Seus relatos e descrições das relações homossexuais dentro da prisão são dignas de nota para os ouvidos contemporâneos. Ela reconhece na nova introdução que a maneira como ela “adotou acriticamente premissas homofóbicas” se destaca como uma ferida na pele. (O mesmo acontece com seu feminismo incipiente, que ela desenvolve substancialmente agora). Ao lermos as outras obras da autora é gritante o tanto que foi elaborando seu pensamento criticamente em relação às questões de gênero e de sexualidade.

 

No entanto, na sua crítica ao sistema carcerário, Angela sempre esteve muito à frente da curva. A era de encarceramento severo e punitivo que começou quando ela estava na prisão e que atingiu o auge nos anos 90 deveria estar chegando ao fim. Ela deveria ser uma inspiração para os reformadores prisionais de hoje pela forma como humaniza os encarcerados e incorpora a sua experiência nas desigualdades estruturais mais amplas da sociedade.

 

 

O livro se propõe a diversas reflexões urgentes, e ainda hoje mesmo depois de tanto tempo escrito, pertinentes.
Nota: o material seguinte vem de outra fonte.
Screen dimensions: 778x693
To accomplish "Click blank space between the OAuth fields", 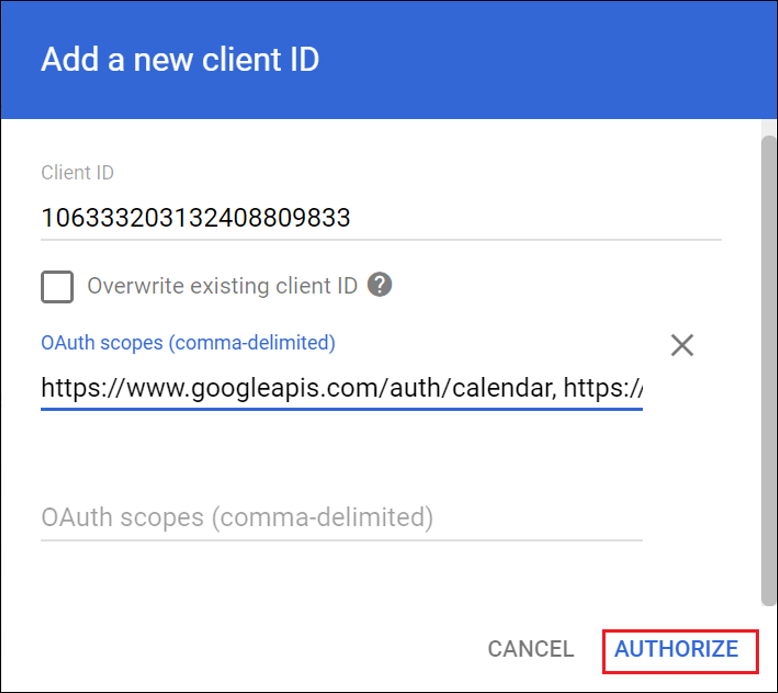I will tap(340, 455).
Na prática, as opiniões dela sobre o racismo e o ativismo político permanecem extremamente relevantes. Como ela observa na introdução, o livro gira em torno da violência estatal: a violência da polícia, a violência das cadeias e prisões.

 

Para ela, há uma tendência que busca ver estas mortes como o resultado de transgressões individuais, e não como o produto de leis inadequadas e de um policiamento deficiente. A história de Angela e o longo arco que liga 1972 a 2024 são um lembrete claro de quão profundamente enraizados estes problemas estão na vida americana e no mundo.

 

São muitas outras reflexões que Angela Davis faz ao longo de sua vida, que desperta em nós uma criticidade quanto a esse sistema opressor, mas uma autobiografia é uma oportunidade ímpar de conhecer uma mulher negra que criou a oportunidade de se autodefinir. São oito décadas muito bem vividas, oito décadas que ela fez da sua própria vida um projeto político em prol do coletivo. Viva! Viva Angela Davis.